Court Opinion

ID: 9632706
Source: CourtListenerOpinion
Date Created: 2023-08-22 11:22:13.141375+00
Date Added: 2024-06-11T18:08:21.540104
License: Public Domain

ON PETITION FOR REHEARING
In our opinion affirming Carr’s conviction, we concluded, in part, that “it seems virtually inconceivable that Carr’s incriminating statements were in any realistic sense the product of ‘coercion resulting] from the interaction of custody and official interrogation.’ ” See, pp. 1004-05. In reaching this conclusion, we mentioned, among other circumstances, that “Nothing concerning the nature or timing of the call [Carr received from Sandra Y.] appears to have been unusual. Carr was evidently entitled to receive or reject telephone calls from outside the Fairbanks Correctional Center.” Id. at 1004.

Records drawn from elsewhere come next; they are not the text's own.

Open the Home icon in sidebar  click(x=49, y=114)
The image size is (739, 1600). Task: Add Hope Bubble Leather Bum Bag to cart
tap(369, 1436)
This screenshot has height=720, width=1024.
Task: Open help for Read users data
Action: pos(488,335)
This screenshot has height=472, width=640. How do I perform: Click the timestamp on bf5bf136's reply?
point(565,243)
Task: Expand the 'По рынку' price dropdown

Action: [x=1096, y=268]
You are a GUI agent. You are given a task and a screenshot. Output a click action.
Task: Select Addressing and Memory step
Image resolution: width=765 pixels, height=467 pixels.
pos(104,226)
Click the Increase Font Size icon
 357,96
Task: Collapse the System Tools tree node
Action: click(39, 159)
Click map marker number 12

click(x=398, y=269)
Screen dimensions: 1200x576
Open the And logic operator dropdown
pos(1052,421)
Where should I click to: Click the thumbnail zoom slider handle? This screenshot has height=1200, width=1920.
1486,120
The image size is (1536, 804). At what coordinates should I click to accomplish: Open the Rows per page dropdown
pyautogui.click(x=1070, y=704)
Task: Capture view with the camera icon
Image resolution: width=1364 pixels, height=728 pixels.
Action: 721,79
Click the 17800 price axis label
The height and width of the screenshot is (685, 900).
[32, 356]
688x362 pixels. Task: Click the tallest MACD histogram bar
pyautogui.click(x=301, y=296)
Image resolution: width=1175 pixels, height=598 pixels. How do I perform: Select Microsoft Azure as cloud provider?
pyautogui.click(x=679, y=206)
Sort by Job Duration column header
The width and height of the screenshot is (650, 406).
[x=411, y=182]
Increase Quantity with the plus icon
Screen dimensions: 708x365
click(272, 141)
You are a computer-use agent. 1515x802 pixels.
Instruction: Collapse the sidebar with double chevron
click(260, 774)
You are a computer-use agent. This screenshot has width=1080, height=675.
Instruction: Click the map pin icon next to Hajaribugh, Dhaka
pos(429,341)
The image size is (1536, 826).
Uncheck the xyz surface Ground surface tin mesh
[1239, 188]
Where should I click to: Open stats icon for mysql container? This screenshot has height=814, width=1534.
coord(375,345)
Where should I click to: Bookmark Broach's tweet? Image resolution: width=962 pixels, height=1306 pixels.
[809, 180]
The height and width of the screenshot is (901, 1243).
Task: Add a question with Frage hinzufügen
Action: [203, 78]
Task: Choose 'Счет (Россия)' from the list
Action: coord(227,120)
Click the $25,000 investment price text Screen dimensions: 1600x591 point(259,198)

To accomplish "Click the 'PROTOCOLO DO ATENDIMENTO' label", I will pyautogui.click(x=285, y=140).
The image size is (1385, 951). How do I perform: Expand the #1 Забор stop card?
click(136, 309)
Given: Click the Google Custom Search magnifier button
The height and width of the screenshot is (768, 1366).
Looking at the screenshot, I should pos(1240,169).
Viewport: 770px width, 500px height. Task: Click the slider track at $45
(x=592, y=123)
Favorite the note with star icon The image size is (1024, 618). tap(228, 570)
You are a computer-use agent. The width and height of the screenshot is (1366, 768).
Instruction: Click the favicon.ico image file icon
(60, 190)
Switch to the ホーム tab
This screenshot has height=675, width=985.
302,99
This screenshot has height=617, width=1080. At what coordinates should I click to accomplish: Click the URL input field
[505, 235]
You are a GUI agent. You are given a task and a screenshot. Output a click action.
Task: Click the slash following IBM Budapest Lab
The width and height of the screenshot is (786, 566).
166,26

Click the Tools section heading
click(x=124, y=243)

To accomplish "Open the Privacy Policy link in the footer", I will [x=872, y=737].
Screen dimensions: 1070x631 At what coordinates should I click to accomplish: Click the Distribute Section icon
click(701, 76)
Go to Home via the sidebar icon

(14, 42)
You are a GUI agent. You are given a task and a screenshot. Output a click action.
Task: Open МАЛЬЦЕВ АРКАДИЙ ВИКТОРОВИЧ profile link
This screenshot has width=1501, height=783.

On rehearing, Carr challenges the accuracy of this statement, citing passages from the trial court record to indicate that “The Alaska State Troopers made special arrangements for Sandra Y[.] to be able to call Mr. Carr.” The cited passages, however, establish only that the Troopers intervened to enable Sandra Y. to place a call she might not otherwise have been allowed. They neither suggest nor establish any intervention by the Troopers altering the nature or circumstances of Carr’s custody, or otherwise taking advantage of his incarceration to gain any potentially coercive advantage.
For these reasons, the petition for rehearing is DENIED.